Tiene mucha lógica que los partidos e ideologías que no forman parte de la centralidad del sistema, y que no pueden alcanzar el poder en un plazo razonable, pretendan cambiar las reglas del juego, y utilizar las crisis de gobernabilidad para lograr sus metas políticas. Pero no tiene ninguna lógica, y es una locura paladina, que los partidos que disfrutan de un sistema estable y consolidado, que les otorga plena legitimidad y suficientes recursos para gobernar un país precioso y bien ordenado, se acomplejen como paletos ante los sismos de la crisis, instauren a Podemos en el centro del análisis político, y empiecen a reformar la Constitución y sus propias organizaciones arreando palos de ciego. Pero en esas andamos. Y ya no parece evitable que lo que empezó como un simple sarpullido electoral, en modo alguno extrapolable, presente los síntomas primerizos de una estúpida catástrofe.
En el lado de los que tienen lógica, pero no tienen futuro, están IU, Podemos, AGE y -con algunos matices- el BNG, ERC, Sortu, UPyD, Amaiur y algunos más. El hecho de citarlos a todos juntos no se justifica por su adscripción ideológica, ya que entre sí son muy diferentes, sino porque todos ellos coinciden en ser minoritarios, sin capacidad para ser alternativas puras o para liderar coaliciones de gobierno. Y es esa condición de eternos postulantes la que explica que se pasen la vida diciendo que el sistema no vale, que la democracia está secuestrada, que los derechos se están recortando, que la UE la dominan los mercados, y que la gente pasa hambre, se muere de cáncer, emigra, no estudia, está en paro y es desahuciada por culpa del bipartidismo y del pacto constitucional de 1978.

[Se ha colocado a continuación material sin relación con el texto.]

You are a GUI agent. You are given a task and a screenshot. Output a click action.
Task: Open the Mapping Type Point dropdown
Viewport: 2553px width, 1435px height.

En el otro lado están el PP y el PSOE, a los que el pueblo les ha encomendado durante casi cuarenta años la administración del sistema. Y también deberían estar -si no anduviesen de picos pardos- CiU, PNV y Coalición Canaria, ya que todos tienen importantes parcelas de gobierno y han disfrutado de la confianza política que nace de un sistema democrático avanzado.
Pero todos estos, sin que nadie sepa por qué, han decidido suicidarse, y, a base de apostar por el asamblearismo, por la debilidad organizativa, por el soberanismo más rancio y por la contumacia en sus errores, quieren competir con los otros en populismo, en reduccionismo tuitero, y en darle alas a una frustración impostada y coyuntural que, por nacer de la crisis, nada tiene que ver con el sistema.
Por eso me temo lo peor. Porque la mala moneda echa a la buena del mercado, y porque tengo la sensación de que los dirigentes de los grandes partidos no tienen conciencia de la naturaleza del problema ni de cuál es su responsabilidad en este trance. Por eso perdemos estabilidad institucional y oportunidades, mientras nos inundan por doquier las ocurrencias.